Mary Griffin, an adjunct professor of astronomy at Suffolk Community College’s Riverhead campus, wants to you to know about a critical safety consideration during an eclipse: You can’t look directly at the sun. Don’t chance it — you could go blind, she said. Regular sunglasses won’t offer enough protection, nor will welder’s glasses. Get yourself a pair of ISO-12312-2 rated eclipse sunglasses.

“Take the warning seriously,” she said. “The worst thing you can do is look through anything with a lens, because a lens focuses the light. If you are looking through a camera with a viewfinder, you are not protected. That’s the thing you have to be serious about. As beautiful as it is, it is not worth your vision.”

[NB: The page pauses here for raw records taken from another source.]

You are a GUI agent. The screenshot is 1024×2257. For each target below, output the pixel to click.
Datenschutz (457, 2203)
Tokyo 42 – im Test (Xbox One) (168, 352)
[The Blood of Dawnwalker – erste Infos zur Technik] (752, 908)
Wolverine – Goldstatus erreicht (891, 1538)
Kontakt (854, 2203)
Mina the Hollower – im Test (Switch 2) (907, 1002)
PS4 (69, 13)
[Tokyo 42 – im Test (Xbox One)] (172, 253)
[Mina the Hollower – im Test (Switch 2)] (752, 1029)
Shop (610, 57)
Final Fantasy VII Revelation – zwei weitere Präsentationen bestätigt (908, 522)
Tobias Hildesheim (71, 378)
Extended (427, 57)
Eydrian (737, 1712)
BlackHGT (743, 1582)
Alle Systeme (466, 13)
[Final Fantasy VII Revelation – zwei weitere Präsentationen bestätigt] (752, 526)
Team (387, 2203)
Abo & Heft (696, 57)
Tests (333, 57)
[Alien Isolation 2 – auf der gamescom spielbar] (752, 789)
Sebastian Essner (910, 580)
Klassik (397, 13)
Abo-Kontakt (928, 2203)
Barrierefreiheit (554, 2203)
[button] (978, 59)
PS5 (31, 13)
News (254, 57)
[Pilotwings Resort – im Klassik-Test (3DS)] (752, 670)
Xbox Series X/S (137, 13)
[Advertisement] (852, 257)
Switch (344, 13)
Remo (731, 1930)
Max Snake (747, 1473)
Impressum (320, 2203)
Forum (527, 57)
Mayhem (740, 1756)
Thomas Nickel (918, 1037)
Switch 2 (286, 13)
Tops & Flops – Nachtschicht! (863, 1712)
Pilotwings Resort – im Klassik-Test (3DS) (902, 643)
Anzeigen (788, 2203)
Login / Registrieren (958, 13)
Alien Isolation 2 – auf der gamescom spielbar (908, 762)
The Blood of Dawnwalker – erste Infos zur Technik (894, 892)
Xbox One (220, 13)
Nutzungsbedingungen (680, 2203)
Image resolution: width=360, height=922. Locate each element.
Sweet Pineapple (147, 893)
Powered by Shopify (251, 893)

The dotted white line shows the trajectory that Monday’s total solar eclipse — also called the “path of totality” — will take across the United States. Warby Parker

Almost all local libraries are or will be handing out free pairs of eclipse glasses, as is Warby Parker, an eyeglass shop on Main Street in East Hampton. The Sag Harbor Variety store is selling four-packs of glasses for $9.99. They are also available at LongHouse Reserve, where an eclipse-viewing party is planned for Monday — with free admission if you register ahead of time at longhouse.org — from 1:30 to 4:30 p.m.

The South Fork Natural History Museum in Bridgehampton will co-host an eclipse viewing party with the Friends of Long Pond Greenbelt from 2 to 4 p.m. A $5 ticket includes a pair of glasses.

The East Hampton Library has games and activities planned during an eclipse party from 2 to 4 p.m. on Monday, when a limited number of pairs of glasses will be available as well.

There will also be a viewing party that afternoon at Camp Hero State Park in Montauk, featuring scientists and graduate students from Stony Brook University on hand to help people learn about and experience the eclipse. A website did not provide a time for the gathering. A similar event will take place at Hallock State Park Preserve on Sound Avenue in Riverhead, and other state parks farther west.

Schools have been preparing their students for this historic moment. For instance, Lisa McKee and Robin Lewis, who teach science at the John M. Marshall Elementary School in East Hampton, reported this week that children in kindergarten through second grade “have made models of the eclipse with paper and popsicle sticks to simulate how the moon will block the sun. They have also been using flashlights to carry out experiments with shadows.” Students in third through fifth grades have been learning “eclipse vocabulary” by “creating crafts that explore the phases of the eclipse. They have also been exploring the videos and interactive activities available on the National Geographic and NASA Science Space Place websites.” The school also bought eclipse glasses for students to use after school.

According to NASA, on Monday, the first region of the North American continent that will see the eclipse is the Pacific coast of Mexico at around 11:07 a.m. local time there. Texas will begin to see it shortly afterward. Then, NASA says, the eclipse will proceed above Oklahoma, Arkansas, Missouri, Illinois, Kentucky, Indiana, Ohio, Pennsylvania, New York, Vermont, New Hampshire, and Maine. The sweet spot for New York will be between 3:15 and 3:30 p.m. The darkness will last about four minutes or so.

Of course, it’s all weather dependent. A cloudy day will just seem dark over all. As of press time this week, the National Weather Service was predicting sunshine and mild temperatures.

Professor Griffin, too, is traveling to Texas for Monday’s eclipse, and has given her students the afternoon off from classes so that they can go out and experience the phenomenon for themselves.

There’s a mystique about it that “goes back almost to a primitive feeling in not just humans, but all animals,” she said. “It becomes totally dark. The birds start to settle in. There’s a real hush that goes on. The temperature changes; the weather can change. It’s a really magical moment.”

It serves to reinforce, she said, how the sun is “so life-sustaining for us. It’s just an awesome experience. Even if it’s only partial here for us on Long Island, it is really a spectacular thing to see.”